____ LISTED ENTRIES

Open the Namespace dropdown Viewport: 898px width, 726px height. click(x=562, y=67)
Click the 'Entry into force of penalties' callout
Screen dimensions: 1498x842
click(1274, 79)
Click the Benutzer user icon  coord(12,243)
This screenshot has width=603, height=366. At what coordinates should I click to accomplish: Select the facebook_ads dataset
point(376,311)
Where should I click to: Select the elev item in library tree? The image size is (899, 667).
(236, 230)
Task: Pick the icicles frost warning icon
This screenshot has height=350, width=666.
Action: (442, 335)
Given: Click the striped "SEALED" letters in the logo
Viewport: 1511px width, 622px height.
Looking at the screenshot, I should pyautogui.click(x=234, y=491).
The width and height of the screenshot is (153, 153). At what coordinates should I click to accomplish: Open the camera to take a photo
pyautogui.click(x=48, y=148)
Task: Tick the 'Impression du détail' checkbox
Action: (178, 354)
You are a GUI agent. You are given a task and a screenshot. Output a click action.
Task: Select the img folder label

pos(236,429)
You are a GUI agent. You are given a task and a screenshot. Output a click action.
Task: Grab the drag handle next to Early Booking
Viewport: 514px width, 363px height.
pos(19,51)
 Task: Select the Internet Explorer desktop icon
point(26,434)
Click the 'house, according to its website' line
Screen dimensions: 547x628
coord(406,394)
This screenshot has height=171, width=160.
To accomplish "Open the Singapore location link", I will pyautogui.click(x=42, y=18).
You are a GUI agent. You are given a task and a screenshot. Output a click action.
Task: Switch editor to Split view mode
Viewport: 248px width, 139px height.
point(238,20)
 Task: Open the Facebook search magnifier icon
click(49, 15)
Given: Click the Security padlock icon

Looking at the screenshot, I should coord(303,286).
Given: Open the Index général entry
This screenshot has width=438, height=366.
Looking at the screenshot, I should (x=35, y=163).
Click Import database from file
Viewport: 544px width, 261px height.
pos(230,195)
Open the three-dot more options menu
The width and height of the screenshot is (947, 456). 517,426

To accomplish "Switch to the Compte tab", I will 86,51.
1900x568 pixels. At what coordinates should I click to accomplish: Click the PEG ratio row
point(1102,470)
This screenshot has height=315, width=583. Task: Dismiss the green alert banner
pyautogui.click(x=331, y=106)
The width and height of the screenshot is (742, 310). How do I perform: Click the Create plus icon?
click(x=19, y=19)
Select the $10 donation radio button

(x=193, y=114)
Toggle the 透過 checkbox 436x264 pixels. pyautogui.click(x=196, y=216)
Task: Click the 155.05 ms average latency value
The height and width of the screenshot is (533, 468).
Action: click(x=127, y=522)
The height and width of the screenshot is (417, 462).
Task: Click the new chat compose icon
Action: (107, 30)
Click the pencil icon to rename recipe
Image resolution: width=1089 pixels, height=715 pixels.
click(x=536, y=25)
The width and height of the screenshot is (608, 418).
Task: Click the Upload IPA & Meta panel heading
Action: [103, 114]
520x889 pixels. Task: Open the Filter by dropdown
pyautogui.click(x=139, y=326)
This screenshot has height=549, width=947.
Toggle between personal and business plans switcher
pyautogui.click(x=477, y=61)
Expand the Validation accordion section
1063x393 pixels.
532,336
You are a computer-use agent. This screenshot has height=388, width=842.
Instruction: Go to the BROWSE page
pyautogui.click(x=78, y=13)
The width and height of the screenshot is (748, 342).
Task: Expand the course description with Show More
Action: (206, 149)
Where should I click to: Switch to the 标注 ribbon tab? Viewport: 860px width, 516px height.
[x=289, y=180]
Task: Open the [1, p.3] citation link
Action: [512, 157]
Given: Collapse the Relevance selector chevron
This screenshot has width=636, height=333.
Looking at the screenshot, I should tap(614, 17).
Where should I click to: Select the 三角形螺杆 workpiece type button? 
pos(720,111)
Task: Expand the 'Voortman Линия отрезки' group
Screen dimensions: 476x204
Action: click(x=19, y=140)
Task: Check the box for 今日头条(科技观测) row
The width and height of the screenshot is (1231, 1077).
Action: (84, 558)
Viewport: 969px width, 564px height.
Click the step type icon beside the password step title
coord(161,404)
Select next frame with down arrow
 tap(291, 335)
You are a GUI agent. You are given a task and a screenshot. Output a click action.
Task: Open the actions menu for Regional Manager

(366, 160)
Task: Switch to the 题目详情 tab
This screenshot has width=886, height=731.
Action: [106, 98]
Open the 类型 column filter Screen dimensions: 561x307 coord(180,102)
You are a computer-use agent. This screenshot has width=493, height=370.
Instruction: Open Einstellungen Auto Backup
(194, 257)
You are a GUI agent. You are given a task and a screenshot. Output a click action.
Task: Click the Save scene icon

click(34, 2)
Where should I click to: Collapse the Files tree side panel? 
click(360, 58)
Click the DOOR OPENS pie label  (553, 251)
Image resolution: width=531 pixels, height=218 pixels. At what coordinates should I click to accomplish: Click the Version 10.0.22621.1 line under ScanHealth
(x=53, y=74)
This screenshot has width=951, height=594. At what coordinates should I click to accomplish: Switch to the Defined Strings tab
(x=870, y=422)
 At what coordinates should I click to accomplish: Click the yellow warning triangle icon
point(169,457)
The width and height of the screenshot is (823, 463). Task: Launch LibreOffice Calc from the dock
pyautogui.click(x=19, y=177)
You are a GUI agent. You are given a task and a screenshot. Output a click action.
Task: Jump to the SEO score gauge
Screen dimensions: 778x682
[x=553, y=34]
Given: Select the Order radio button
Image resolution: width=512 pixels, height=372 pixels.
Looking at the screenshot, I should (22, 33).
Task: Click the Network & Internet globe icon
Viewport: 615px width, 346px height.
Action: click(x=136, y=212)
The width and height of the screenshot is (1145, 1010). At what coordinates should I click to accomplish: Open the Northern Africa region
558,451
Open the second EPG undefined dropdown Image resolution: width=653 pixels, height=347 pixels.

________

Could you write the whole listing out again, line for line?

Open the Namespace dropdown Viewport: 898px width, 726px height. click(x=562, y=67)
Click the 'Entry into force of penalties' callout
Screen dimensions: 1498x842
click(1274, 79)
Click the Benutzer user icon  coord(12,243)
This screenshot has width=603, height=366. At what coordinates should I click to accomplish: Select the facebook_ads dataset
point(376,311)
Where should I click to: Select the elev item in library tree? The image size is (899, 667).
(236, 230)
Task: Pick the icicles frost warning icon
This screenshot has height=350, width=666.
Action: (442, 335)
Given: Click the striped "SEALED" letters in the logo
Viewport: 1511px width, 622px height.
Looking at the screenshot, I should pyautogui.click(x=234, y=491).
The width and height of the screenshot is (153, 153). At what coordinates should I click to accomplish: Open the camera to take a photo
pyautogui.click(x=48, y=148)
Task: Tick the 'Impression du détail' checkbox
Action: (178, 354)
You are a GUI agent. You are given a task and a screenshot. Output a click action.
Task: Select the img folder label

pos(236,429)
You are a GUI agent. You are given a task and a screenshot. Output a click action.
Task: Grab the drag handle next to Early Booking
Viewport: 514px width, 363px height.
pos(19,51)
 Task: Select the Internet Explorer desktop icon
point(26,434)
Click the 'house, according to its website' line
Screen dimensions: 547x628
coord(406,394)
This screenshot has height=171, width=160.
To accomplish "Open the Singapore location link", I will pyautogui.click(x=42, y=18).
You are a GUI agent. You are given a task and a screenshot. Output a click action.
Task: Switch editor to Split view mode
Viewport: 248px width, 139px height.
point(238,20)
 Task: Open the Facebook search magnifier icon
click(49, 15)
Given: Click the Security padlock icon

Looking at the screenshot, I should coord(303,286).
Given: Open the Index général entry
This screenshot has width=438, height=366.
Looking at the screenshot, I should (x=35, y=163).
Click Import database from file
Viewport: 544px width, 261px height.
pos(230,195)
Open the three-dot more options menu
The width and height of the screenshot is (947, 456). 517,426

To accomplish "Switch to the Compte tab", I will 86,51.
1900x568 pixels. At what coordinates should I click to accomplish: Click the PEG ratio row
point(1102,470)
This screenshot has height=315, width=583. Task: Dismiss the green alert banner
pyautogui.click(x=331, y=106)
The width and height of the screenshot is (742, 310). How do I perform: Click the Create plus icon?
click(x=19, y=19)
Select the $10 donation radio button

(x=193, y=114)
Toggle the 透過 checkbox 436x264 pixels. pyautogui.click(x=196, y=216)
Task: Click the 155.05 ms average latency value
The height and width of the screenshot is (533, 468).
Action: click(x=127, y=522)
The height and width of the screenshot is (417, 462).
Task: Click the new chat compose icon
Action: (107, 30)
Click the pencil icon to rename recipe
Image resolution: width=1089 pixels, height=715 pixels.
click(x=536, y=25)
The width and height of the screenshot is (608, 418).
Task: Click the Upload IPA & Meta panel heading
Action: [103, 114]
520x889 pixels. Task: Open the Filter by dropdown
pyautogui.click(x=139, y=326)
This screenshot has height=549, width=947.
Toggle between personal and business plans switcher
pyautogui.click(x=477, y=61)
Expand the Validation accordion section
1063x393 pixels.
532,336
You are a computer-use agent. This screenshot has height=388, width=842.
Instruction: Go to the BROWSE page
pyautogui.click(x=78, y=13)
The width and height of the screenshot is (748, 342).
Task: Expand the course description with Show More
Action: (206, 149)
Where should I click to: Switch to the 标注 ribbon tab? Viewport: 860px width, 516px height.
[x=289, y=180]
Task: Open the [1, p.3] citation link
Action: [512, 157]
Given: Collapse the Relevance selector chevron
This screenshot has width=636, height=333.
Looking at the screenshot, I should tap(614, 17).
Where should I click to: Select the 三角形螺杆 workpiece type button? 
pos(720,111)
Task: Expand the 'Voortman Линия отрезки' group
Screen dimensions: 476x204
Action: click(x=19, y=140)
Task: Check the box for 今日头条(科技观测) row
The width and height of the screenshot is (1231, 1077).
Action: (84, 558)
Viewport: 969px width, 564px height.
Click the step type icon beside the password step title
coord(161,404)
Select next frame with down arrow
 tap(291, 335)
You are a GUI agent. You are given a task and a screenshot. Output a click action.
Task: Open the actions menu for Regional Manager

(366, 160)
Task: Switch to the 题目详情 tab
This screenshot has width=886, height=731.
Action: [106, 98]
Open the 类型 column filter Screen dimensions: 561x307 coord(180,102)
You are a computer-use agent. This screenshot has width=493, height=370.
Instruction: Open Einstellungen Auto Backup
(194, 257)
You are a GUI agent. You are given a task and a screenshot. Output a click action.
Task: Click the Save scene icon

click(34, 2)
Where should I click to: Collapse the Files tree side panel? 
click(360, 58)
Click the DOOR OPENS pie label  (553, 251)
Image resolution: width=531 pixels, height=218 pixels. At what coordinates should I click to accomplish: Click the Version 10.0.22621.1 line under ScanHealth
(x=53, y=74)
This screenshot has width=951, height=594. At what coordinates should I click to accomplish: Switch to the Defined Strings tab
(x=870, y=422)
 At what coordinates should I click to accomplish: Click the yellow warning triangle icon
point(169,457)
The width and height of the screenshot is (823, 463). Task: Launch LibreOffice Calc from the dock
pyautogui.click(x=19, y=177)
You are a GUI agent. You are given a task and a screenshot. Output a click action.
Task: Jump to the SEO score gauge
Screen dimensions: 778x682
[x=553, y=34]
Given: Select the Order radio button
Image resolution: width=512 pixels, height=372 pixels.
Looking at the screenshot, I should (22, 33).
Task: Click the Network & Internet globe icon
Viewport: 615px width, 346px height.
Action: click(x=136, y=212)
The width and height of the screenshot is (1145, 1010). At what coordinates should I click to accomplish: Open the Northern Africa region
558,451
Open the second EPG undefined dropdown Image resolution: width=653 pixels, height=347 pixels.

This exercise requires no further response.